O pó resultante apresenta densidade aparente e densidade de compactação estáveis, tornando-o adequado para revestimento de eletrodos em baterias de alta potência. É o equipamento fundamental para o processamento final do material catódico ternário.
3. Perguntas Frequentes (FAQ)
P1: Por que o material catódico ternário precisa passar por moagem fina em vez de usar diretamente os produtos calcinados?
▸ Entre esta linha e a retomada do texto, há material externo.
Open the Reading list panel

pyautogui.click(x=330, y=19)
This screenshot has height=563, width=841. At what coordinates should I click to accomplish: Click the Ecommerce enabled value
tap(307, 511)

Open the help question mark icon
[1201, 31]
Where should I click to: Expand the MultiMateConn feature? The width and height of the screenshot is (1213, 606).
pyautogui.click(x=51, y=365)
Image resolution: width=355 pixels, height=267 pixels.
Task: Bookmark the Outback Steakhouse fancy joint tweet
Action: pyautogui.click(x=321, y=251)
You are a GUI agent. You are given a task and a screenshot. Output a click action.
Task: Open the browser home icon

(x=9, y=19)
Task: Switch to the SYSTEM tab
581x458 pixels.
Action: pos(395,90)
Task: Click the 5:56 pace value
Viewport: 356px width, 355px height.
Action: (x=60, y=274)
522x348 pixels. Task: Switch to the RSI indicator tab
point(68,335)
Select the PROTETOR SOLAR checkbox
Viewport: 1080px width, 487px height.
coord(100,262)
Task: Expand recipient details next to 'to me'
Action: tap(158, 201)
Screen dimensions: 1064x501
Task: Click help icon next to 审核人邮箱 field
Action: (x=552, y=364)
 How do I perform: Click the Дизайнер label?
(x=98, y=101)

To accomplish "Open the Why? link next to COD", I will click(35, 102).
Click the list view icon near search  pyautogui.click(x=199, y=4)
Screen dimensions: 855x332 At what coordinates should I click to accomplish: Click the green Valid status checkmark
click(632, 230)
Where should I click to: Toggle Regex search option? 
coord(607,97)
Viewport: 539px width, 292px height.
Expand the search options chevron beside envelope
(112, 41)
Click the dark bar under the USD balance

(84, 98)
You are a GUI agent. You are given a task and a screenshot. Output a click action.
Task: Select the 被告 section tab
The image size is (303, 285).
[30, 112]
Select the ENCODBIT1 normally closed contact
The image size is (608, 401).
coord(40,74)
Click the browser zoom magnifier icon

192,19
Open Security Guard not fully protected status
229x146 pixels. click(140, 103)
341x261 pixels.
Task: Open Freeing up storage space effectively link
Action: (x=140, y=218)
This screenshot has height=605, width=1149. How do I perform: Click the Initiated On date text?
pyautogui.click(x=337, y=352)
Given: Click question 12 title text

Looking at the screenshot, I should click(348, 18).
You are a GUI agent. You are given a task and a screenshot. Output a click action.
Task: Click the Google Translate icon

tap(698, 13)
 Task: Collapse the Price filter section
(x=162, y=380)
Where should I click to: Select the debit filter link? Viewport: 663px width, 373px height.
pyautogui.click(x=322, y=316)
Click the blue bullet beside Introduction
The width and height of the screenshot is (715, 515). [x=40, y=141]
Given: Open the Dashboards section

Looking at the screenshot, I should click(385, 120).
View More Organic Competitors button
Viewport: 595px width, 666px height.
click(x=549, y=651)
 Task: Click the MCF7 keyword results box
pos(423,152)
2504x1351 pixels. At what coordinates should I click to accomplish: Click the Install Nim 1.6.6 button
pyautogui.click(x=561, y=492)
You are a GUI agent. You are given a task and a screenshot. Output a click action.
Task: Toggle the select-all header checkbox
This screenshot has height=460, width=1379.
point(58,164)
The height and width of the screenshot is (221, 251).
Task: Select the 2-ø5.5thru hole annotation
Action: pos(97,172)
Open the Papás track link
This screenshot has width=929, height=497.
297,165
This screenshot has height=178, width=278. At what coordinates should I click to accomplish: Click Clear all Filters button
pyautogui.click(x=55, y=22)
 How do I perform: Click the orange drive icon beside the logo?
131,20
Materiais ternários calcinados tipicamente exibem aglomeração secundária severa e distribuição granulométrica irregular. Sem moagem, isso leva a:
- Revestimento de eletrodo não uniforme
- Pontos críticos localizados de alta densidade de corrente
- Rachaduras estruturais durante a ciclagem
A essência da moagem não é simplesmente a "redução do tamanho", mas sim a reconstrução de um sistema de arquitetura de partículas utilizável, garantindo a consistência eletroquímica.
Q2: A fresagem a jato é sempre melhor que moagem de bolas para materiais ternários?
Não necessariamente. Os dois são complementares:
- Moagem de bolas: adequada para mistura, pré-processamento e desaglomeração (baixo custo)
- Moagem por jato: adequada para alta pureza e controle preciso (alto desempenho)
Os materiais ternários de alta qualidade normalmente adotam um processo combinado:
👉 “Pré-processamento em moinho de bolas + moagem fina por jato + controle de classificação”
Um único tipo de equipamento não consegue atender simultaneamente aos requisitos de custo, pureza e controle do tamanho das partículas.
Conclusão
A competição de desempenho de materiais catódicos ternários não é meramente uma competição de sistemas químicos; fundamentalmente, é uma competição de engenharia de pós e capacidade de equipamentos de moagem.
Desde a coprecipitação que forma o precursor, passando pela calcinação que constrói a estrutura cristalina, até os sistemas de moagem que reconstroem a arquitetura das partículas, todo o processo é uma otimização sinérgica em múltiplas escalas, da química à física e à engenharia de partículas.
Quem conseguir controlar com precisão o processo de moagem estará mais perto do núcleo dos materiais de baterias de alta densidade energética da próxima geração.

“Obrigado pela leitura. Espero que meu artigo tenha ajudado. Deixe um comentário abaixo. Você também pode entrar em contato com o suporte online da Zelda para quaisquer outras dúvidas.”